Mixed-effects models for joint modeling of sequence data in longitudinal studies.

In this paper, we propose a novel mixed-effects model for longitudinal changes of systolic blood pressure (SBP) over time that can estimate the joint effect of multiple sequence variants on SBP after accounting for familial correlation and the time dependencies within individuals. First we carried out agenome-wide association study (GWAS) using chromosome 3 single-nucleotide polymorphisms(SNPs) to identify regions associated with SBP levels. In a second step, we examined the sequence data to fine-map additional variants in these regions. Four SNPs from two intergenic regions (PLXNA1-TPRA1, BPESC1-PISTR1) and one gene (NLGN1) were detected to be significantly associated with SBP after adjusting for multiple testing. These SNPs were used to capture the multilocus genotype diversity in the regions.
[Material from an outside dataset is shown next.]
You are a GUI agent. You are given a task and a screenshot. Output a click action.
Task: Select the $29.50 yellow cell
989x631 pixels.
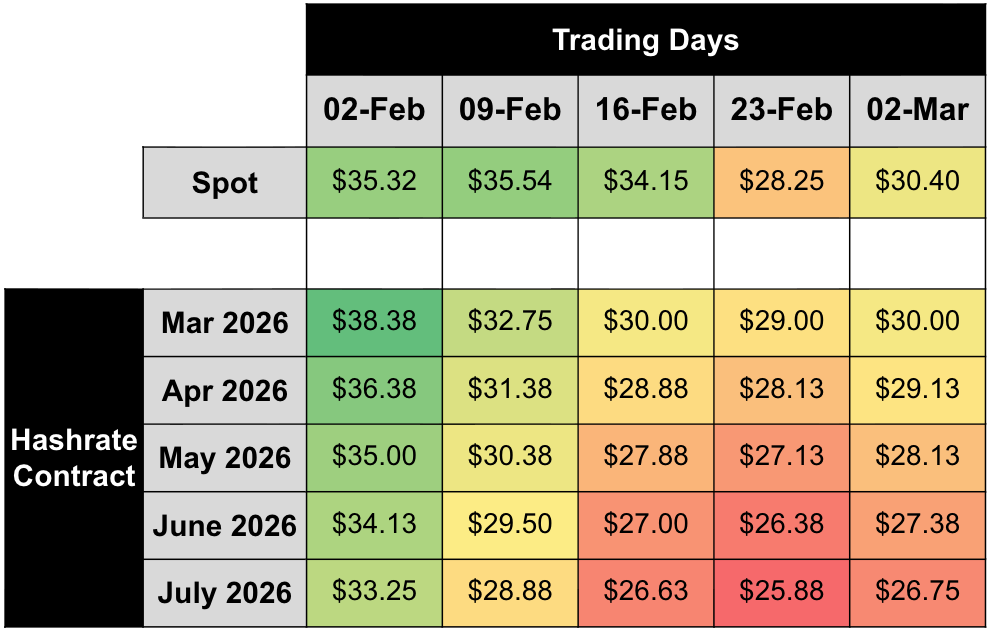pyautogui.click(x=510, y=525)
The multilocus genotypes derived from these four variants were then treated as random effects in the mixed-effects model, and the corresponding confidence intervals (Cis) were built to assess the significance of the joint effect of the sequence variants on SBP. We found that multilocus genotypes (GG,TT,AG,GG), (GG,TT,GG,GG), and (GG,TT,AA,AG) are associated with higher SBPand (GG,CT,AA,AA), (AA,TT,AA,AA), and (AG,CT,AA,AG) are associated with lower SBP. The linear mixed-effects models provide a powerful tool for GWAS and the analysis of joint modeling of multilocus genotypes.